**EXERCISE**
The finished copy must match the records exactly, except that it contains no pictures.

**GIVEN DATA**
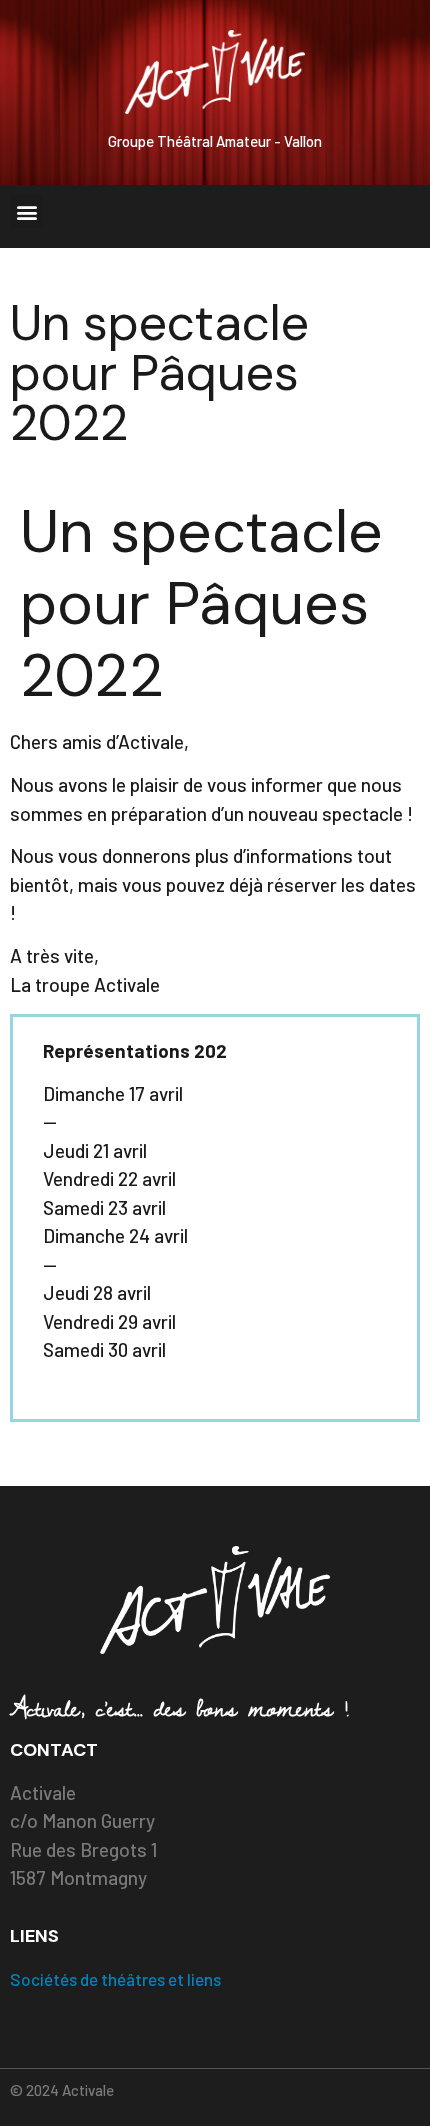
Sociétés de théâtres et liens (115, 1979)
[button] (26, 211)
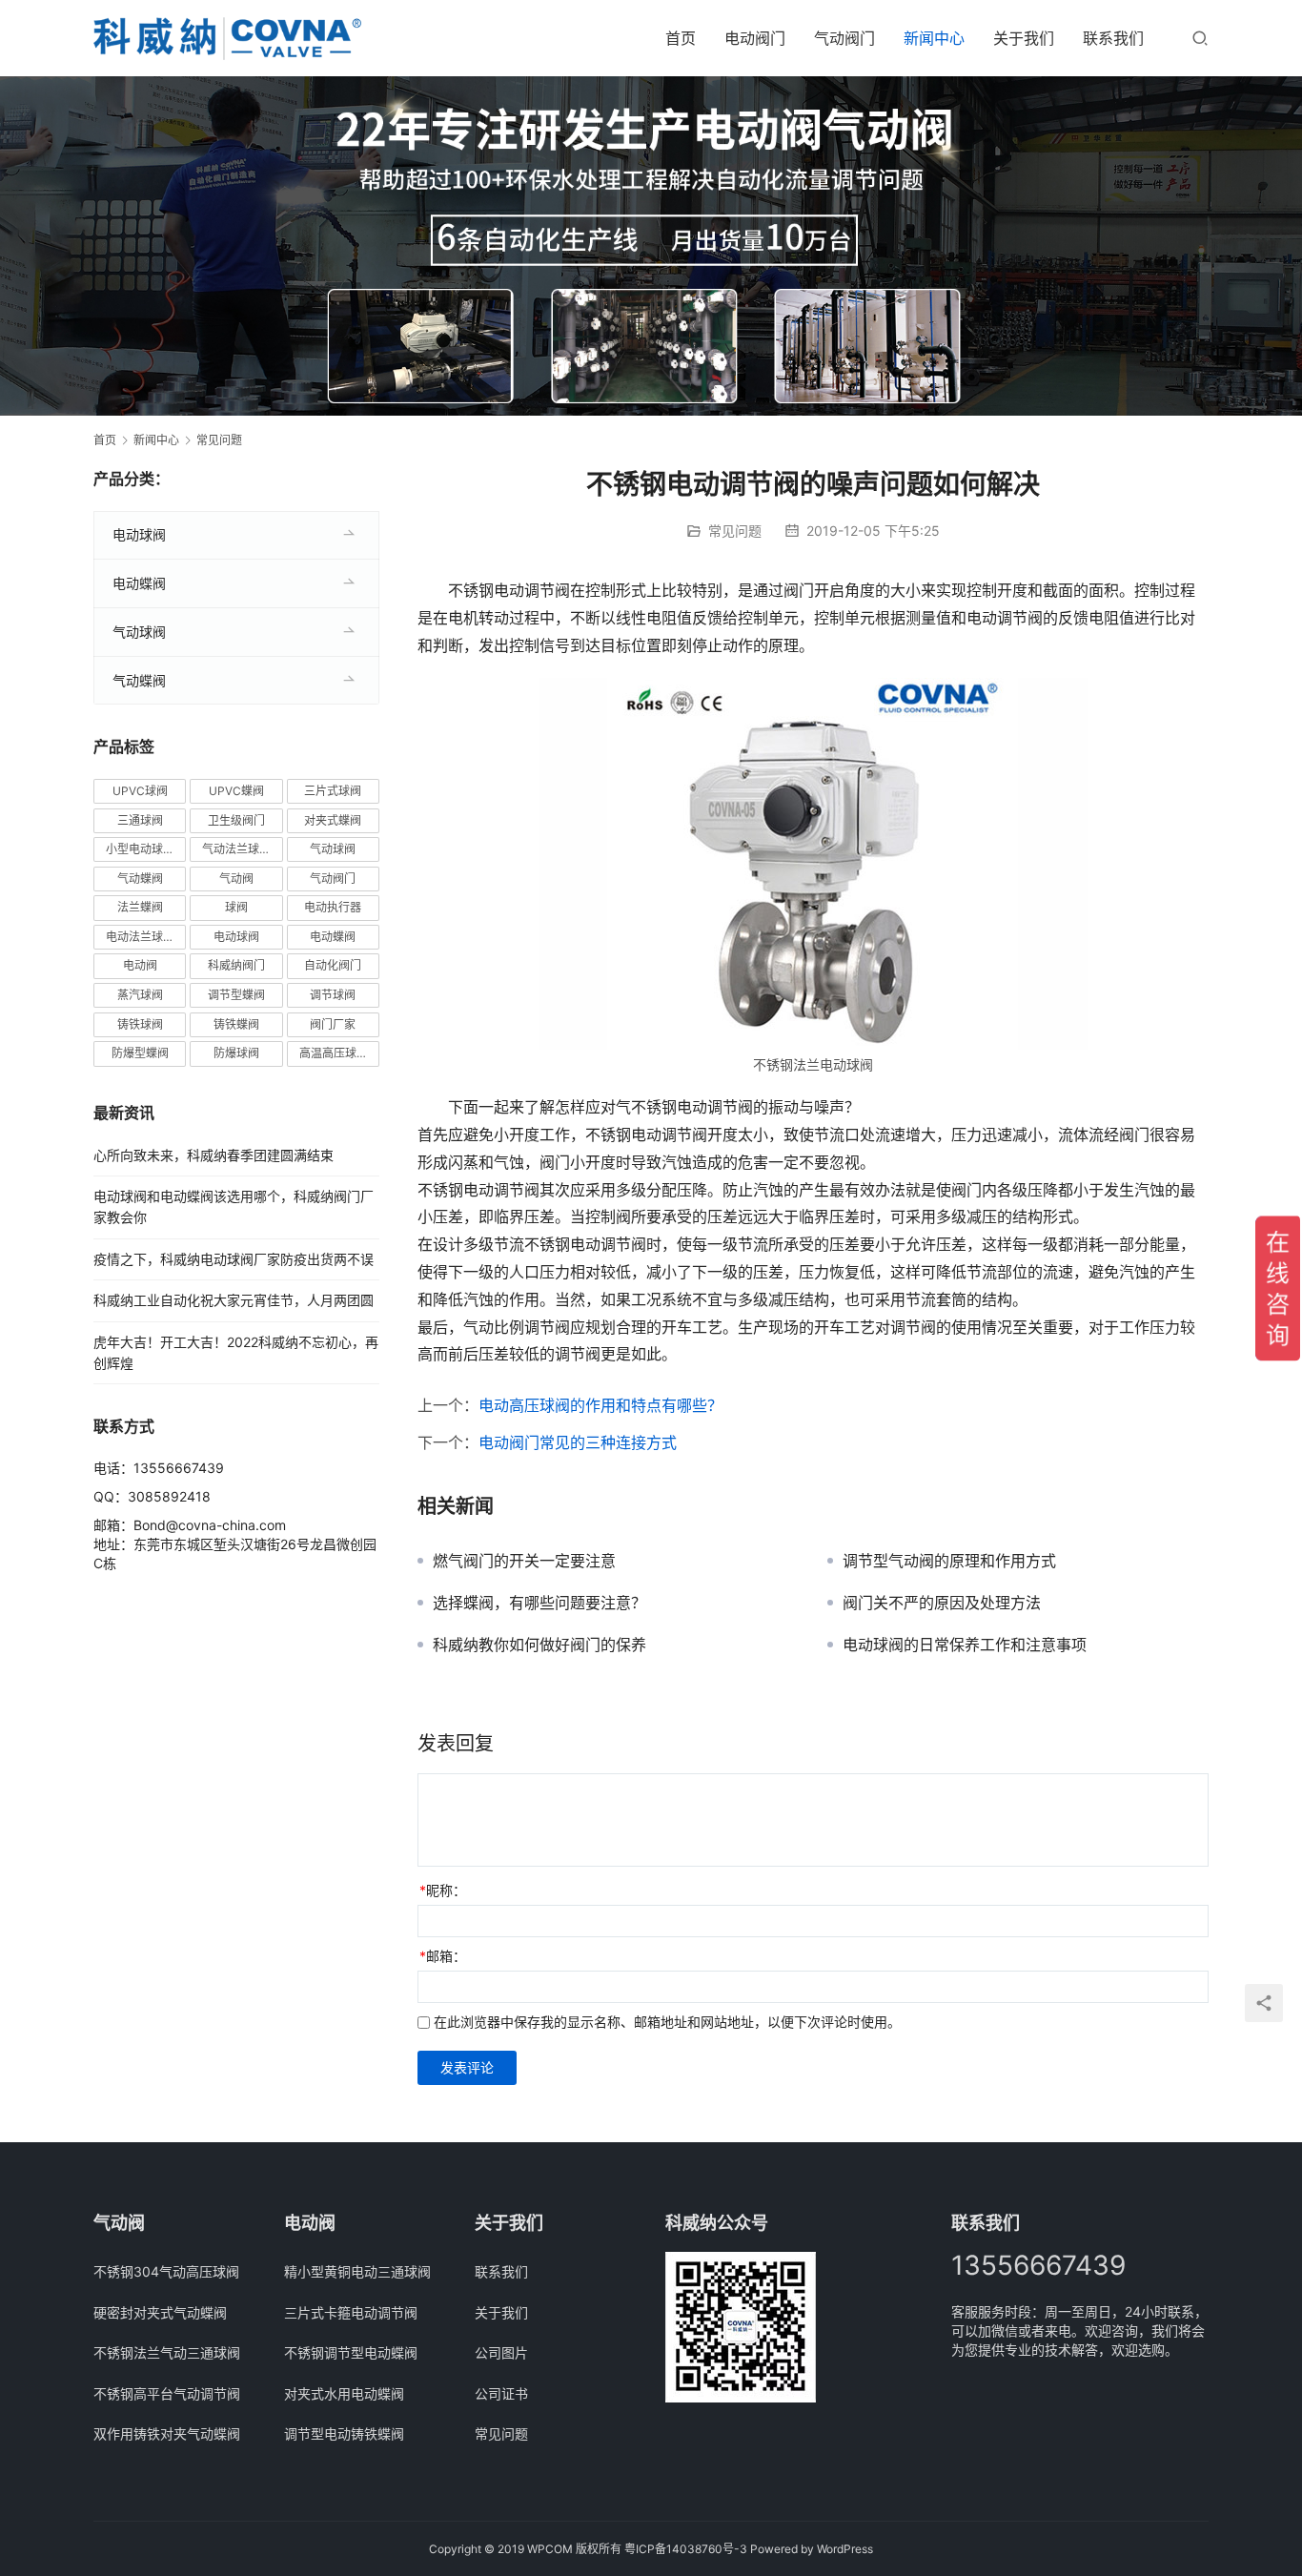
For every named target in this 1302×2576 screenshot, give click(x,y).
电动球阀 (139, 534)
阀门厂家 (333, 1024)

**RESPONSE AREA**
Sociétés de théâtres et liens (115, 1979)
[button] (26, 211)
For every named target in this 1302×2576 screenshot, give click(x,y).
电动球阀 (139, 534)
阀门厂家 (333, 1024)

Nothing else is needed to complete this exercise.